Coraline and Luz paused, before frantically searching around the boat. Other than themselves and the fish, it was empty.
"No, there's none," Luz noted, frowning. "Then how-?"
"It probably doesn't matter," Six replied, even though she'd brought it up to begin with. "We seem to be going somewhere, anyway."
Coraline blinked, and then once again leaned over the boat, carefully this time. Six was right... some sort of current was pulling them along. It had only been a few minutes, but the dock was already a mere speck on the horizon.

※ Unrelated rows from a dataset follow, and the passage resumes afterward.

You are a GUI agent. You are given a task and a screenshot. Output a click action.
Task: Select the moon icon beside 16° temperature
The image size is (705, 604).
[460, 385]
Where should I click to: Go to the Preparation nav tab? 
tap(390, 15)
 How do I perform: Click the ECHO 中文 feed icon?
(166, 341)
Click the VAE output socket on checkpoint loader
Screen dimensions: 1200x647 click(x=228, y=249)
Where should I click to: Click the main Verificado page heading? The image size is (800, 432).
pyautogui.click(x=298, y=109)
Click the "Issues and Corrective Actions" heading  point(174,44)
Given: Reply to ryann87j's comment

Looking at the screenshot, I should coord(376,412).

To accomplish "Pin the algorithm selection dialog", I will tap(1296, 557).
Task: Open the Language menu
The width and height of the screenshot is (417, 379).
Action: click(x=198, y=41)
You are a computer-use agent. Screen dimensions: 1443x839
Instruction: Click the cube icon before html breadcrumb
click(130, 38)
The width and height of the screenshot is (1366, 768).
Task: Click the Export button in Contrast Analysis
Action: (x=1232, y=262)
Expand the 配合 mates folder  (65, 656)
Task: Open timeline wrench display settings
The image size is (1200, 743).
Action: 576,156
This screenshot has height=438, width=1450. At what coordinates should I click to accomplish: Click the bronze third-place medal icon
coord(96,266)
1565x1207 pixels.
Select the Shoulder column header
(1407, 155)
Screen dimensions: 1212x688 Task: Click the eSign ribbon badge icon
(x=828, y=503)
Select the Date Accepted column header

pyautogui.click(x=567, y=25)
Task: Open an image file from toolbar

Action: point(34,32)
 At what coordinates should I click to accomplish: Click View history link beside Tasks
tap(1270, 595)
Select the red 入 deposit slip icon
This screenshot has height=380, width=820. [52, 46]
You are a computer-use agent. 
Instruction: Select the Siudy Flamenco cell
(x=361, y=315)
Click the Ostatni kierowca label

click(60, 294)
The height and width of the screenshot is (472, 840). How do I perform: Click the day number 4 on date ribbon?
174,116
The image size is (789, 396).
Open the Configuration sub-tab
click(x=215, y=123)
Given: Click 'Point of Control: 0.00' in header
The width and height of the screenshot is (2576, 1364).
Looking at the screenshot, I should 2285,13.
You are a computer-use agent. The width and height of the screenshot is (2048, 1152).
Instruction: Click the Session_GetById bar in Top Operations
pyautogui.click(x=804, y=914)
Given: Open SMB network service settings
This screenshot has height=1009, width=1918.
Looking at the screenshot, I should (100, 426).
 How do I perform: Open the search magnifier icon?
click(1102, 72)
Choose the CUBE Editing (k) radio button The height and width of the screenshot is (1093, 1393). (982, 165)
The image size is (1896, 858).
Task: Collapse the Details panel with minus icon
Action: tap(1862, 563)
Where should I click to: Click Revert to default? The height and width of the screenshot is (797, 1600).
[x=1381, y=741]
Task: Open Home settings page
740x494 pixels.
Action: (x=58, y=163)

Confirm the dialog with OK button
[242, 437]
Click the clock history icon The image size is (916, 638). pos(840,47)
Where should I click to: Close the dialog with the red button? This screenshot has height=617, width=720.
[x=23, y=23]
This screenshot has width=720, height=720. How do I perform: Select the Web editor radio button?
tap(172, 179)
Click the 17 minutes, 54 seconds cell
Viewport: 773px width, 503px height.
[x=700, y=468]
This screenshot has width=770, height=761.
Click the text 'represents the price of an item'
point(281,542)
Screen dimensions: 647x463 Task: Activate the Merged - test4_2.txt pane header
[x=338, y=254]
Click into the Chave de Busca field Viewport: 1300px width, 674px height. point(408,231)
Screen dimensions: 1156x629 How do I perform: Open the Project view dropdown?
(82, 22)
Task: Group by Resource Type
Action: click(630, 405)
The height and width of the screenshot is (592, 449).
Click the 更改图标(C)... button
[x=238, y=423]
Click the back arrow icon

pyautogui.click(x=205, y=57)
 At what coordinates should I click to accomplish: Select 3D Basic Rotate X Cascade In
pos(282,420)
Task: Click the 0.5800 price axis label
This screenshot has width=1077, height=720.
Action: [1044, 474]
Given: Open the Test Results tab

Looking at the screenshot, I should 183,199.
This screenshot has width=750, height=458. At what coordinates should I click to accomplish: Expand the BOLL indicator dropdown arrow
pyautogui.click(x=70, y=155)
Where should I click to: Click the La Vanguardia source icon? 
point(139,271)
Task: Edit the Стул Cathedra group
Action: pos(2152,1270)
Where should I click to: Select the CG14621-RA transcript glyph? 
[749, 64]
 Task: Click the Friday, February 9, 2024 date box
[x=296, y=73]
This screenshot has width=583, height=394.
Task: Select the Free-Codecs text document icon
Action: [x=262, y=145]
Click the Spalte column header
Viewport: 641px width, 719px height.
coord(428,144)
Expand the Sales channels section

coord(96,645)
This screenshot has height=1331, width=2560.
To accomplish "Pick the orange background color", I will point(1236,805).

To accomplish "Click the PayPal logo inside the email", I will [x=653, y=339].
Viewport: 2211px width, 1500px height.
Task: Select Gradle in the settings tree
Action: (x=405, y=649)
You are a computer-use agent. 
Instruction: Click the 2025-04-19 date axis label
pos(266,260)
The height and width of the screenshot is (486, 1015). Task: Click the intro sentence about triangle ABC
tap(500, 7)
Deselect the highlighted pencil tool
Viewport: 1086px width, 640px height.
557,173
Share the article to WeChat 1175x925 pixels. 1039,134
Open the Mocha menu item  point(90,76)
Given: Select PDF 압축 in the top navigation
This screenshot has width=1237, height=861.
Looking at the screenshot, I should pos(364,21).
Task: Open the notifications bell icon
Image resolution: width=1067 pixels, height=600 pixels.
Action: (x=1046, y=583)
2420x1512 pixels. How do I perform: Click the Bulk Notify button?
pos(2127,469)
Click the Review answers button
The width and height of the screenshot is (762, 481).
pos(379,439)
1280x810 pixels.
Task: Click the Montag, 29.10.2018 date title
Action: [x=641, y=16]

"Oh, you're right," Luz noted, also peering over the side, just as carefully as Coraline. "It looks like something's pulling us, and quickly."
Coraline hummed in agreement, and watched as Luz sat back, sighing. Coraline watched her, until suddenly, she realized that Luz was... petting the fish she was holding.
"What are you doing?" Coraline asked her flatly, and Luz looked up in surprise.
"Huh? Oh, I'm calming Harry down," she answered casually, continuing to pet the-what a minute.
"Harry," Coraline repeated, hardly able to believe her ears. "You named it?"
"It's a reflex," Luz shrugged, and Coraline's frown deepened. That did sound like something Luz would do, but then...
"Okay, fine, you're still petting it, though," Coraline pointed out, and Luz nodded, glancing down at Har-the fish. She smiled down at it.
"Yeah, it seems to be calming it down."
"That's because it's dying," Six explained, and Luz looked over to her in alarm, gasping. Six surveyed the horizon. "We'd better get wherever we're going quickly, or else this fish is going to... actually..."
Six cut herself off, looking down at Luz thoughtfully. "Hm... Miss Luz, how much do you want to learn about controlling water?"